- **WHAT TO WORK ON**
Search term "Given": copy each line of the data containing it.
Segment Start: DATASET EXCERPTS
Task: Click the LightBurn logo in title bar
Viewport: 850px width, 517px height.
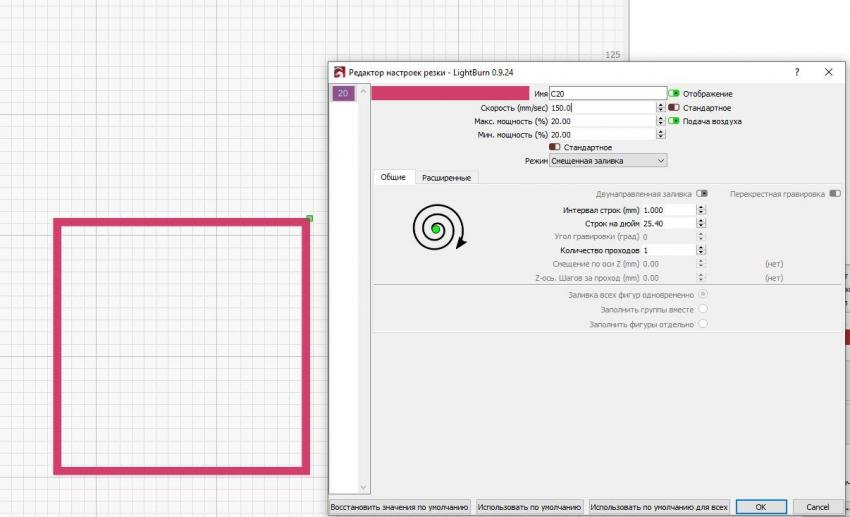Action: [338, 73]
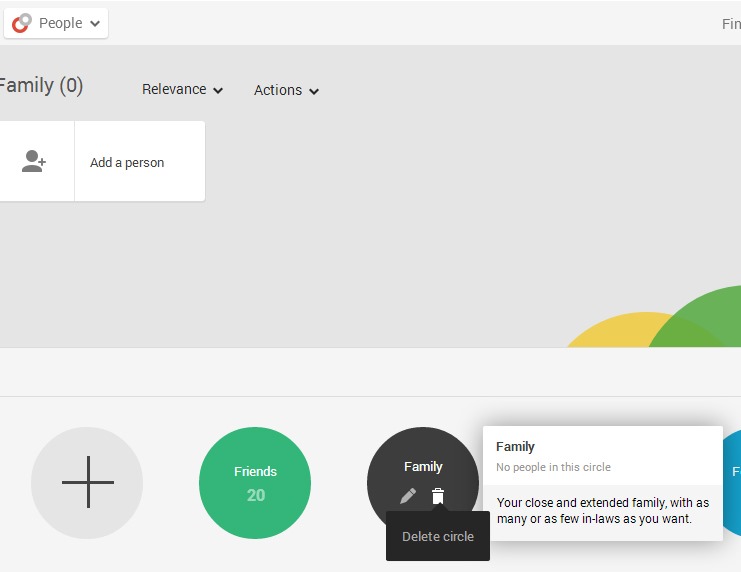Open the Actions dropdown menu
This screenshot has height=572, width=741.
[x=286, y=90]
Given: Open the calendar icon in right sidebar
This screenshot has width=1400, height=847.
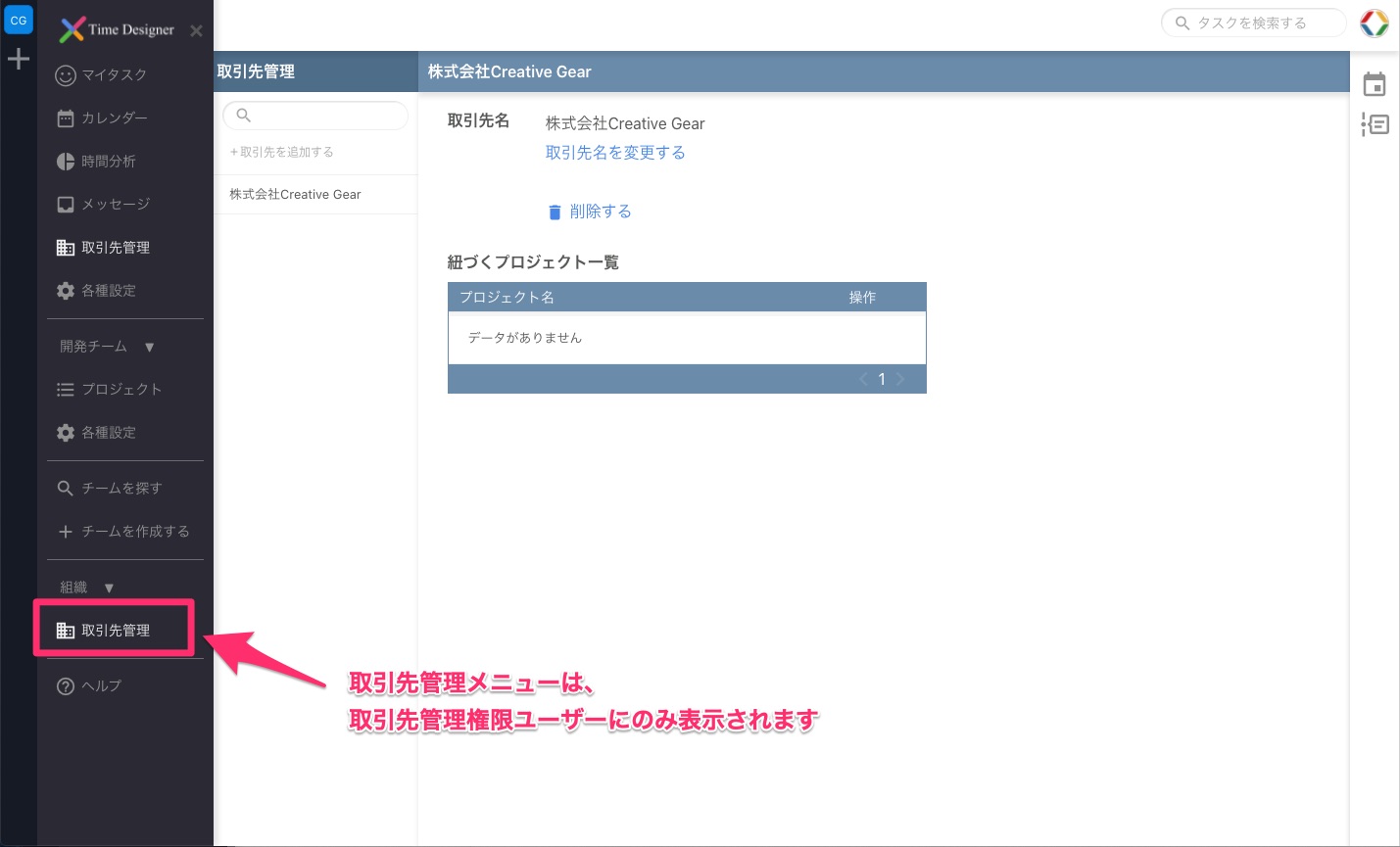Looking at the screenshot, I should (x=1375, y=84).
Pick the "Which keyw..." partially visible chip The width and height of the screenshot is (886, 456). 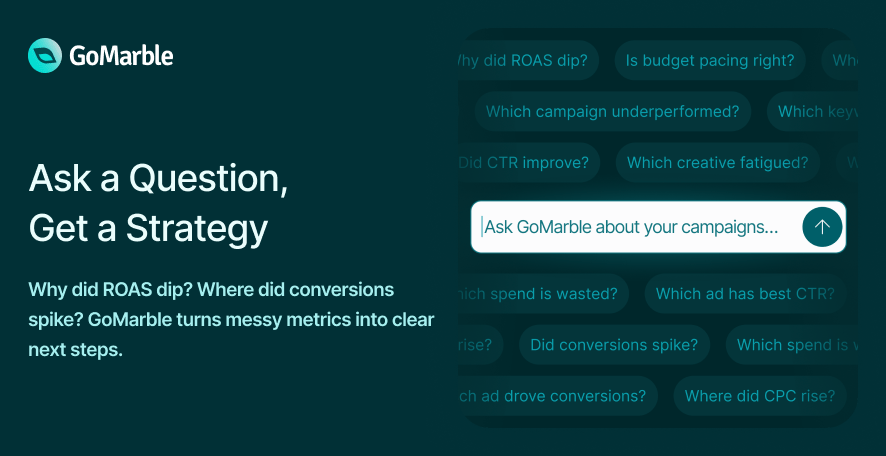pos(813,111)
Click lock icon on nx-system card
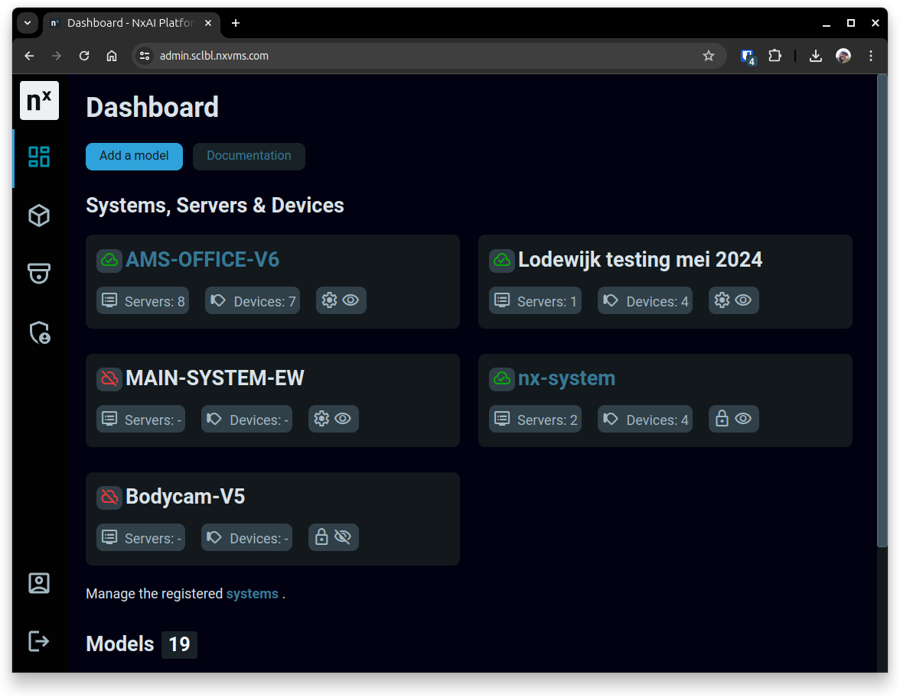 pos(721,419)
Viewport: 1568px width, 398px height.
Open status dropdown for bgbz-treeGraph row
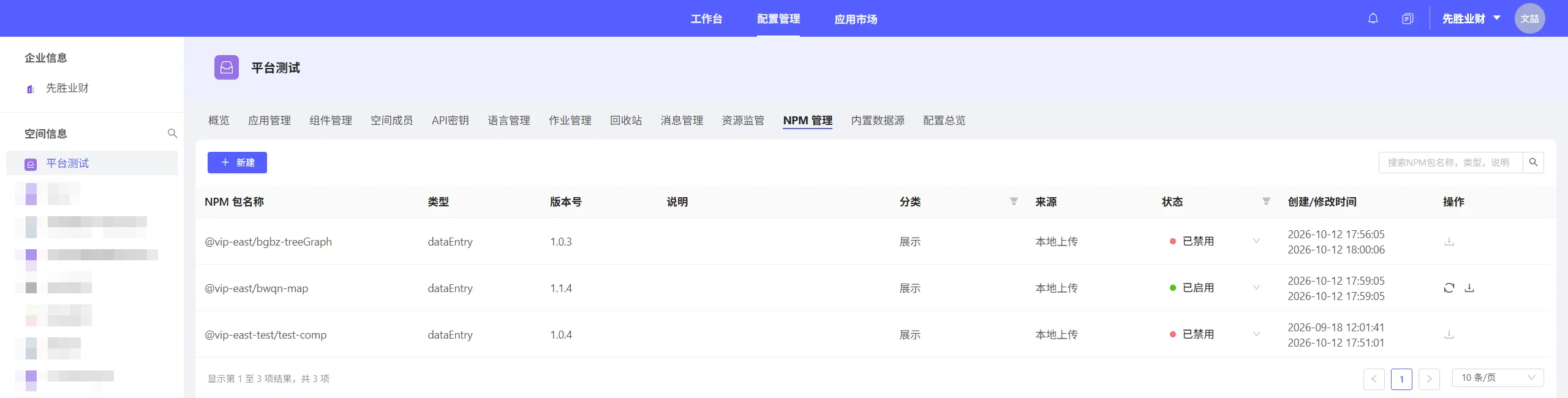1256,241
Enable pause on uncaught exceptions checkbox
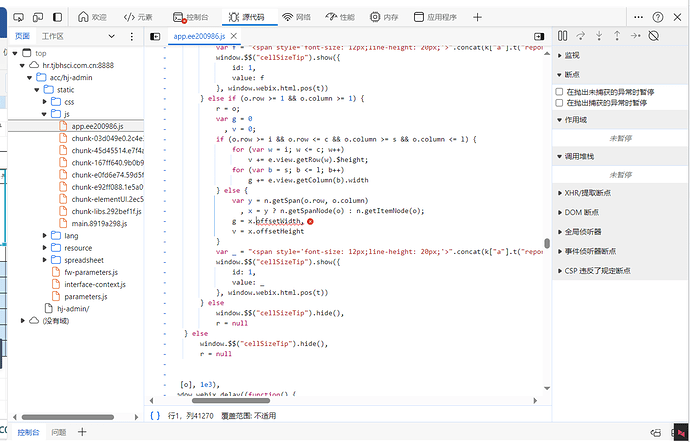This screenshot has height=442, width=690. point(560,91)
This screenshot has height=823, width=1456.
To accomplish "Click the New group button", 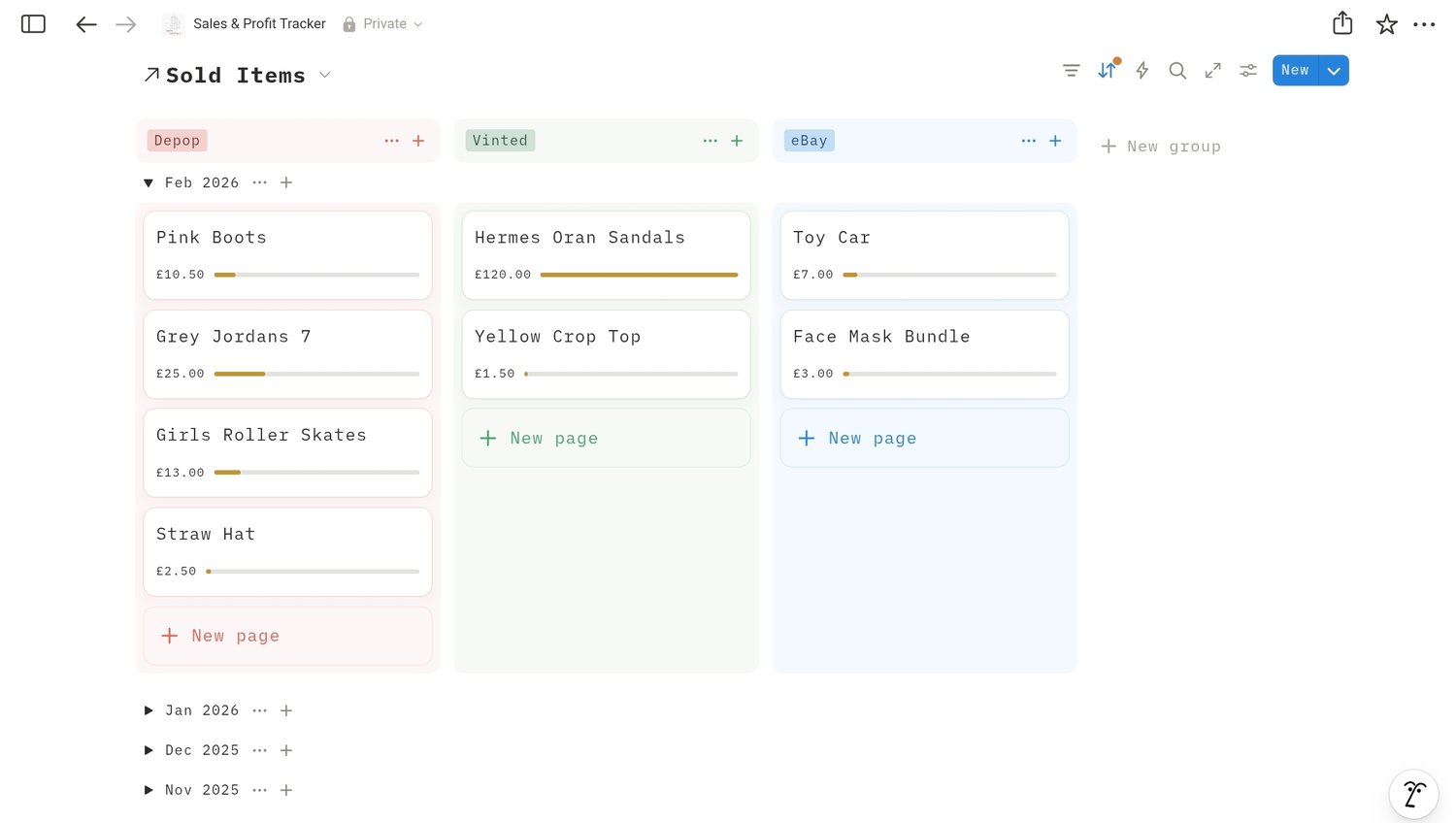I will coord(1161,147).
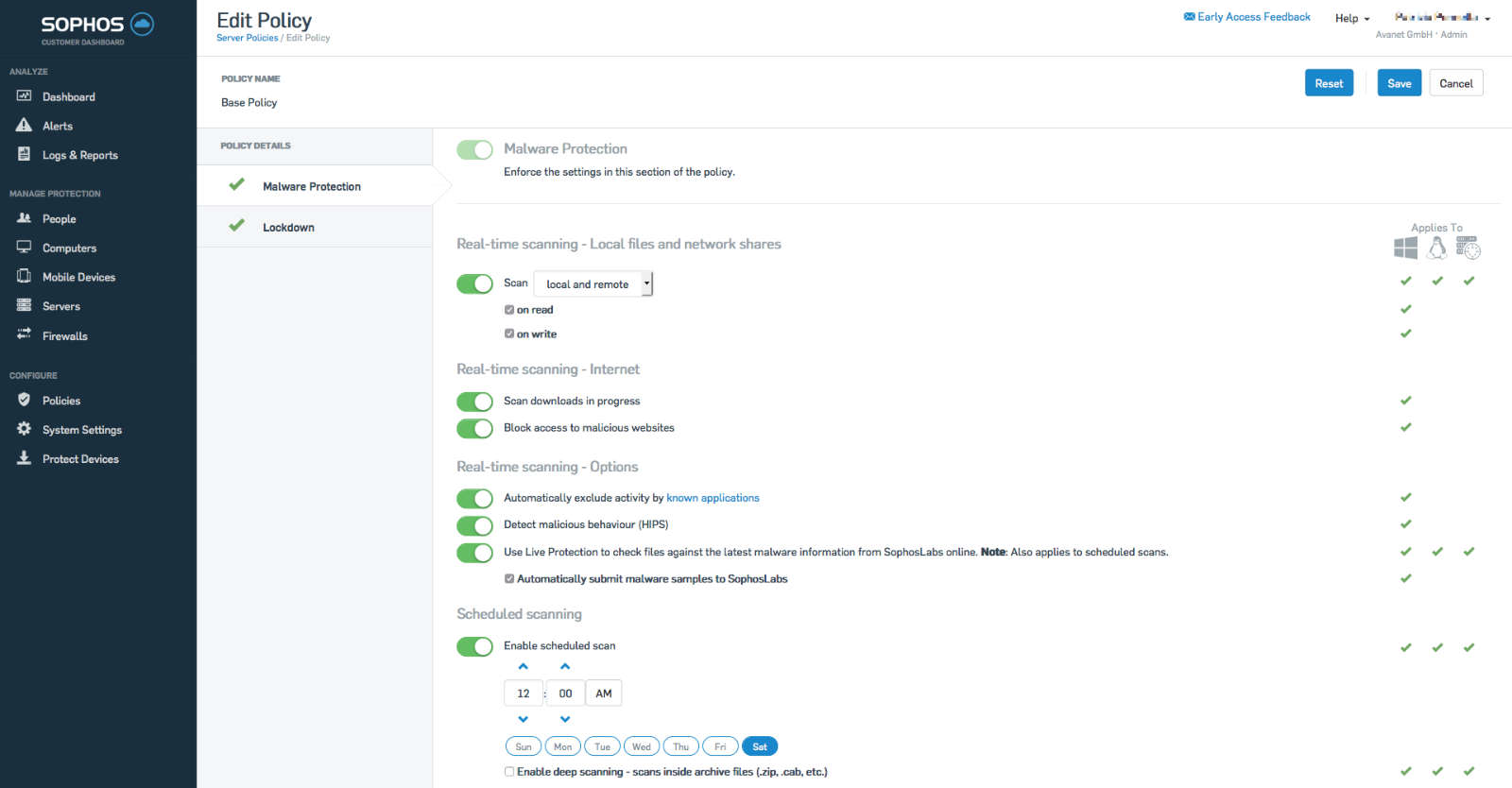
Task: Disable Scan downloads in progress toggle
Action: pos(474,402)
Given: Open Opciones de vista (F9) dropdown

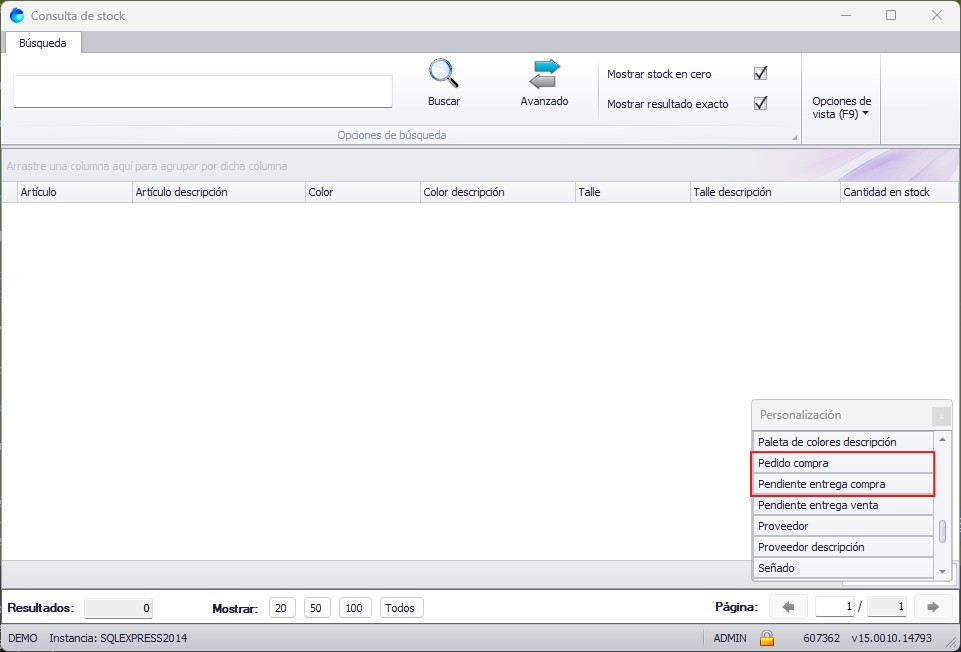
Segment End: DATASET EXCERPTS
- **REPLY TO THE TASK**
Given: Open the calendar icon in right sidebar
Given: Open Opciones de vista (F9) dropdown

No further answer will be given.